(Data for processing begins)

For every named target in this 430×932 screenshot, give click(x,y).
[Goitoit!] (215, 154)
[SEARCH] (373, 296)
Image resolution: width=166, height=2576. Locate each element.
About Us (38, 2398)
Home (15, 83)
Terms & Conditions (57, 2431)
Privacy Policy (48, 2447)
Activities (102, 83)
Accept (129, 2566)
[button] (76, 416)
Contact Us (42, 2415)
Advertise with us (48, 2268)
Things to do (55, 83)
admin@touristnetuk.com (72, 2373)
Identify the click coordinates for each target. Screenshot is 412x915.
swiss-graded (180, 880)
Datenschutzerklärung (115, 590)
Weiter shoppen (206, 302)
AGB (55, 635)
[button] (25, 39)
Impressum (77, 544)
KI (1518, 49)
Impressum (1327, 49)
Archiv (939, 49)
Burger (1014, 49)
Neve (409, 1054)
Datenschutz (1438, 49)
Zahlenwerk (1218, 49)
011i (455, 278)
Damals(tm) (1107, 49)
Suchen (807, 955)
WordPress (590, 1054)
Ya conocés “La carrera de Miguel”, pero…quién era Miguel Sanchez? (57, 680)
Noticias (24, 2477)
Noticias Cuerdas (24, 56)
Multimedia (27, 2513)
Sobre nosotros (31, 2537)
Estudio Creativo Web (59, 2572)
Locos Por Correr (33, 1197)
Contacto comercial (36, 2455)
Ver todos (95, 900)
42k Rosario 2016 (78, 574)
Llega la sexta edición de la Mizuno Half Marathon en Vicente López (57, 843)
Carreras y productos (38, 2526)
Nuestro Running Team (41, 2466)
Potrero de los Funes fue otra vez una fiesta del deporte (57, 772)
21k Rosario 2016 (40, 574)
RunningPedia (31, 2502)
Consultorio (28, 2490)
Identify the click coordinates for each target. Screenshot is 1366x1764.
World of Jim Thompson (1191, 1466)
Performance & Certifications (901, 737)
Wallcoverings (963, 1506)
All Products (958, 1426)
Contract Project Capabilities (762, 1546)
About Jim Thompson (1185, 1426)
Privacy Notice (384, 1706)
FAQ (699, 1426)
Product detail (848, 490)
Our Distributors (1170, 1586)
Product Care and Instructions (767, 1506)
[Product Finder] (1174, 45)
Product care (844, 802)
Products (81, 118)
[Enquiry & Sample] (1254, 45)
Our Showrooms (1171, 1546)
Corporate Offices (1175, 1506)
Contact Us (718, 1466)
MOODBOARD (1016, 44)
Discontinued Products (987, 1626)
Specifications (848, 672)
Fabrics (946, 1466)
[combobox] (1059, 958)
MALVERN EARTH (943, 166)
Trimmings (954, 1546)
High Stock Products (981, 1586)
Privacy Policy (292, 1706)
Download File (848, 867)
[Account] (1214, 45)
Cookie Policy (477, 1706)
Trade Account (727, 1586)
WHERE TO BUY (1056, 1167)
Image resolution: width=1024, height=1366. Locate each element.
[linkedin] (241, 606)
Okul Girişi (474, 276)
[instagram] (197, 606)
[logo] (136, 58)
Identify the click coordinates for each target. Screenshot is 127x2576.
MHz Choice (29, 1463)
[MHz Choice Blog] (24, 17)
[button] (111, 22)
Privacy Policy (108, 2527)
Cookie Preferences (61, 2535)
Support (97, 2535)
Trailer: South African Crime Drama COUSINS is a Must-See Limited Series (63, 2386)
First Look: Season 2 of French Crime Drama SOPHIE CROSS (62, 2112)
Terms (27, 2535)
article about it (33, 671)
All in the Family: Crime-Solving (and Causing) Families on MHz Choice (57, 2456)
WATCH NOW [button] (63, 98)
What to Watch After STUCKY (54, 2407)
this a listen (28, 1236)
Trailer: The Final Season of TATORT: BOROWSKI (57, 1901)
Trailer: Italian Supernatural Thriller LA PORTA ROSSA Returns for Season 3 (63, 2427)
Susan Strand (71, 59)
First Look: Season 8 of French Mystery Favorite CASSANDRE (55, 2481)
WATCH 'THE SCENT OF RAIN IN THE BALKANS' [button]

(Data for processing ends)

▶ **What this task involves**
Write down again the exact lines running from the beginning of the data to the line containing "Accept (129, 2566)", with both ends included.

▶ **Your response**
For every named target in this 430×932 screenshot, give click(x,y).
[Goitoit!] (215, 154)
[SEARCH] (373, 296)
Image resolution: width=166, height=2576. Locate each element.
About Us (38, 2398)
Home (15, 83)
Terms & Conditions (57, 2431)
Privacy Policy (48, 2447)
Activities (102, 83)
Accept (129, 2566)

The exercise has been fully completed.